La participación electoral fue apenas del 53%, lo cual también habla de un electorado porteño apático, desconectado y en gran medida desilusionado. El “voto antisistema” hoy lleva peluca violeta y se presenta como “casta pero sincera”. Como ironizó el politólogo Andrés Malamud: “Nos gobiernan personas que no fueron entrenadas para eso; y en Argentina decimos ‘Gracias a Dios’”. En ese mismo gesto irónico se cifra buena parte del fenómeno Milei: un electorado que ya no busca gestores, sino exorcistas.
¿Y ahora, cómo sigue esto?
Este resultado no es solo simbólico. Tiene implicancias reales de cara a las legislativas nacionales de octubre. En primer lugar, fortalece el discurso del oficialismo libertario, que interpreta este resultado como un aval popular a su programa de motosierra y motosierra (la “licuadora” parece haber sido olvidada en la cocina). Milei puede ahora pararse sobre la cima del Obelisco y gritar: “¿Vieron que tenía razón?”
En segundo lugar, el PRO entra en un terreno pantanoso. Lo que fue una maquinaria aceitada con figuras nacionales ahora parece un souvenir de tiempos mejores. La discusión no es solo estratégica, sino existencial: ¿puede sobrevivir el PRO sin Macri? ¿O sin Milei? ¿O sin ambos?

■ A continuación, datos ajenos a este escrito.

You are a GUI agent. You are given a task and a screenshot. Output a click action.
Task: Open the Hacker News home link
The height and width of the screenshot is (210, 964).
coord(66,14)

El peronismo, por su parte, logra un segundo puesto que le permite sostenerse, pero aún no despega. En su versión porteña sigue atrapado entre su base tradicional y la necesidad de aggiornarse. Santoro, que alguna vez fue joven promesa, enfrenta el dilema clásico del centroizquierda: convencer sin asustar, proponer sin molestar.
¿Y el país?
La resonancia nacional de esta elección es clara. Si LLA consolida su avance en la Ciudad, no hay razón para que no logre réplicas en otras provincias, sobre todo en aquellas donde el hartazgo con la política tradicional alcanza niveles de saturación. El Congreso podría reconfigurarse a favor del oficialismo, no tanto por mérito propio, sino por desmérito ajeno.

En ese escenario, los bloques tradicionales—PRO, UCR, PJ—se ven obligados a revisarse o resignarse. El bipartidismo ya no es binario: ahora hay al menos tres polos en disputa, y uno de ellos juega con reglas nuevas.
Lo que pasó en la Ciudad de Buenos Aires no es solo un cambio de votos: es un cambio de época. Un ciclo se cierra y otro, todavía incierto, se abre. El electorado parece haber decidido que prefiere el caos sincero al orden decadente. Si esto es una revolución o una anécdota pasajera, aún está por verse. Lo que sí está claro es que la Ciudad ya no es lo que era, y por lo visto, el país tampoco.